◆ TRAVAIL DEMANDÉ
Relevez toutes les formes abrégées que l'extrait du jugement ci-dessous introduit entre crochets, en indiquant pour chacune la désignation complète qui la précède.

──────── EXTRAIT DU JUGEMENT ────────

LE MINISTRE DE LA CITOYENNETÉ

ET DE L'IMMIGRATION

défendeur

JUGEMENT ET MOTIFS

I.                   Au préalable

[1]               Suite à un examen approfondi du dossier certifié du tribunal, incluant le procès-verbal d’audience, des soumissions des parties et des motifs de la Section de la protection des réfugiés [SPR], la Cour considère que l’évaluation de la crédibilité du demandeur par la SPR est déraisonnable eu égard à l’ensemble de la preuve (Ramos c Canada (Ministre de la Citoyenneté et de l'Immigration), 2011 CF 298 au para 7 [Ramos]).

[2]               L’opinion politique du demandeur et son engagement au sein de sa communauté, qui forment le nœud de sa revendication, ainsi que la centralité de l’attaque survenue le 15 janvier 2014, qui était l’élément déclencheur de sa fuite, auraient dû être soupesés par la SPR dans son évaluation de la crédibilité et de la crainte subjective du demandeur.

II.                Introduction

[3]               Il s’agit d’une demande de contrôle judiciaire en vertu du paragraphe 72(1) de la Loi sur l’immigration et la protection des réfugiés, LC 2001, c 27 [LIPR], à l’encontre d’une décision datée du 3 juin 2014 de la SPR selon laquelle le demandeur n’est pas un réfugié au sens de la Convention ni une personne à protéger en vertu des articles 96 et 97 de la LIPR.

III.             Faits

[4]               Le demandeur est un citoyen d’Haïti, âgé de 45 ans, romancier et avocat de profession depuis 2012.

[5]               Le demandeur est coordonnateur de l’organisation non-gouvernementale SIPOHAITI, visant à venir en aide aux Limbéens suite au tremblement de terre de janvier 2010. Il est également vice-président et secrétaire de l’organisation Front pour le développement de Limbé [FRONDEL], visant à « promouvoir le développement et l’intégration sociale de tous et chacun au Limbé et à Bas-de-Limbé » (Récit circonstancié du demandeur, Dossier du Tribunal, à la p 25).

[6]               Le demandeur prétend être persécuté par Gaby Silencieux, le vice-délégué de la circonscription de Limbé et de Bas-Limbé, et ses acolytes, connus sous le nom des Cent Hommes. Le demandeur serait persécuté en raison de son implication au sein de SIPOHAITI et du FRONDEL ainsi que pour son rôle de représentant de la famille d’Arnaud Saint-Amour. Ce dernier aurait été assassiné par Gaby Silencieux et ses acolytes.

[7]               Le demandeur serait perçu par Gaby Silencieux et les Cent Hommes comme étant une menace à leur pouvoir.

──────── DONNÉES DE L'EXERCICE ────────

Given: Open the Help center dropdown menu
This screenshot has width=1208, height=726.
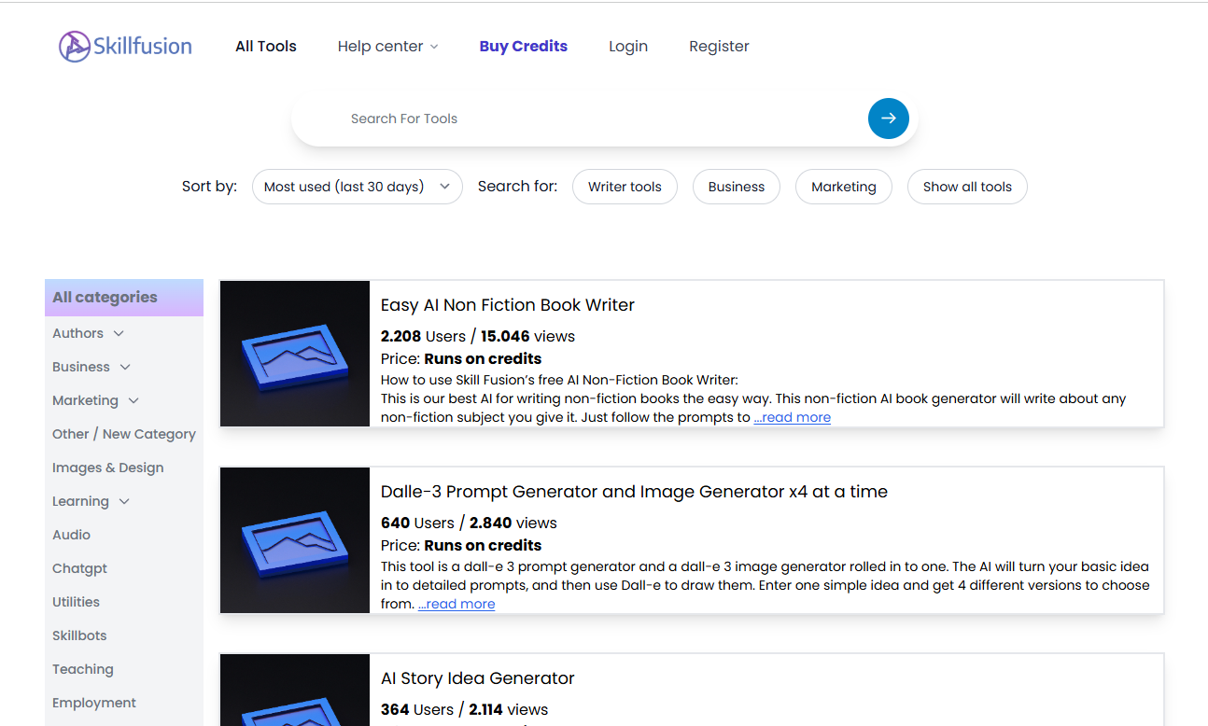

────────
──────── DONNÉES DE L'EXERCICE ────────

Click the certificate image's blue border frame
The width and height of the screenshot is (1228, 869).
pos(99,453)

────────
──────── DONNÉES DE L'EXERCICE ────────

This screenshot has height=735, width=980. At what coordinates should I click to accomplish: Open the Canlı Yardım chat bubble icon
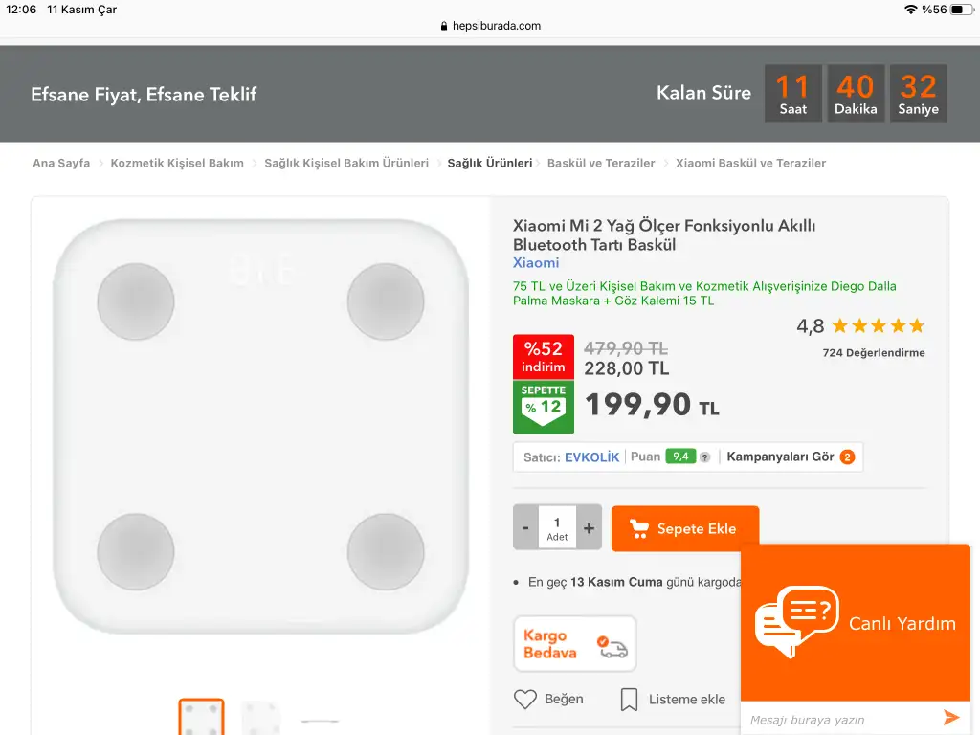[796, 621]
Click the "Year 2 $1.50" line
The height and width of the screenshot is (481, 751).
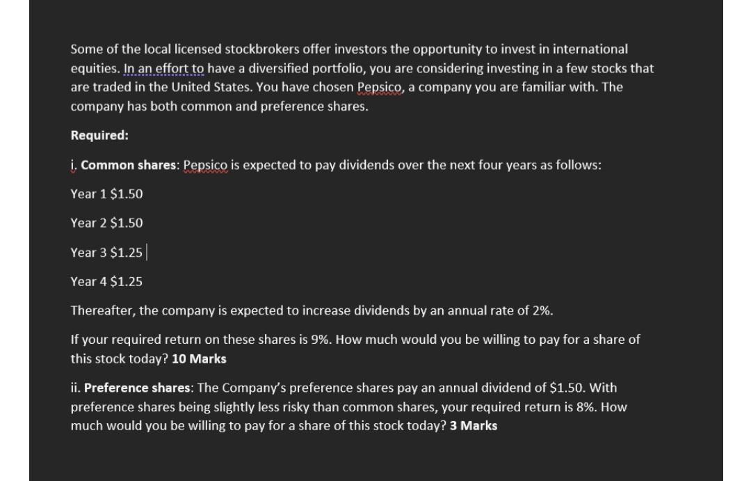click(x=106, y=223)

────────

◆ RÉPONSE
- SPR : Section de la protection des réfugiés
- Ramos : Ramos c Canada (Ministre de la Citoyenneté et de l'Immigration), 2011 CF 298
- LIPR : Loi sur l'immigration et la protection des réfugiés, LC 2001, c 27
- FRONDEL : Front pour le développement de Limbé